In 2023 alone, Kenyans borrowed KShs
96.33 billion for this purpose, accounting for 20.92% of all credit disbursed. Further, the FinAccess Household Survey revealed that 43% of
low-income households need to take
on loans to add to their savings for education.
The rising reliance on short-term borrowing to cover school fees points to a deeper issue: many families are unprepared for the steadily increasing cost of education.
Not having long-term financial planning leaves parents vulnerable to economic shocks that can disrupt their children’s learning journey. Education policy plans offer a practical and forward-looking solution.
By providing a financial safety net, these plans help ensure that a
child’s education remains uninterrupted, even in the face of unforeseen
circumstances. In today’s economic climate, they are fast becoming one of the
most essential tools for parents committed to securing their children’s future.
Education plans offer a powerful combination of benefits: structured savings and financial protection. They not only help parents build up funds over time to meet future education costs, but also serve as a crucial safety net in the event of life’s uncertainties such as permanent disability, critical illness, or the untimely death of a parent.
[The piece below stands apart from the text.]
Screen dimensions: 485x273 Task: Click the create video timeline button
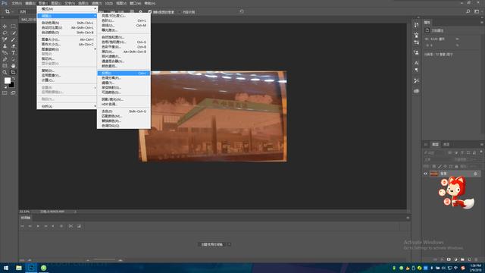[x=212, y=244]
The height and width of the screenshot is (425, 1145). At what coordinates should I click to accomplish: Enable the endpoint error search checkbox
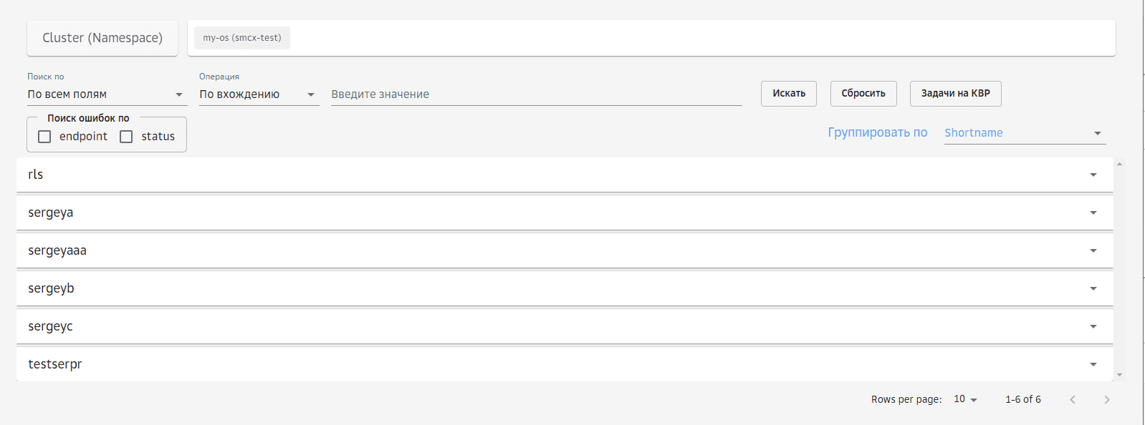pyautogui.click(x=44, y=137)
In such difficult circumstances, these policies ensure that a child’s education remains uninterrupted, providing stability and safeguarding their future when it matters most.
The CIC Academia plan is a good example of this solution in Kenya. The plan merges
structured savings with life and disability protection and is available for
terms of 9 to 18 years, with premium payment periods ranging from 5 to 14 years
depending on a child’s age and education timeline.
Premiums start as low as KShs 2,000 per month, offering accessibility to a broad range of families while enabling disciplined contributions toward future tuition needs.
- It offers a
waiver of future premiums in the event of the policyholder’s death.
- In the case of
permanent disability: CIC immediately pays 50% of the sum assured and any
accrued bonuses, ensuring that the child’s education remains funded
uninterrupted.
- If the insured’s
child passes away, policyholders may nominate another child or opt for a refund
of premiums paid.
- After at least
three years of contributions, policyholders can access up to 85% of the surrender
value as a loan, supporting liquidity without derailing the education plan.
- It offers a
government-backed tax relief, where policyholders can enjoy up to 15% tax
relief on monthly premiums, reducing the effective cost of contributions.
Taking advantage of the
holiday
The December break is not only a time to rest and recharge, but also an ideal opportunity to reassess financial priorities.
Taking longer to think about school fees can lead to unnecessary debt, or interruptions in a child’s learning where income streams are affected.
By starting an education plan now, parents can spread out the financial commitment over time, reducing pressure and building a stronger financial safety net.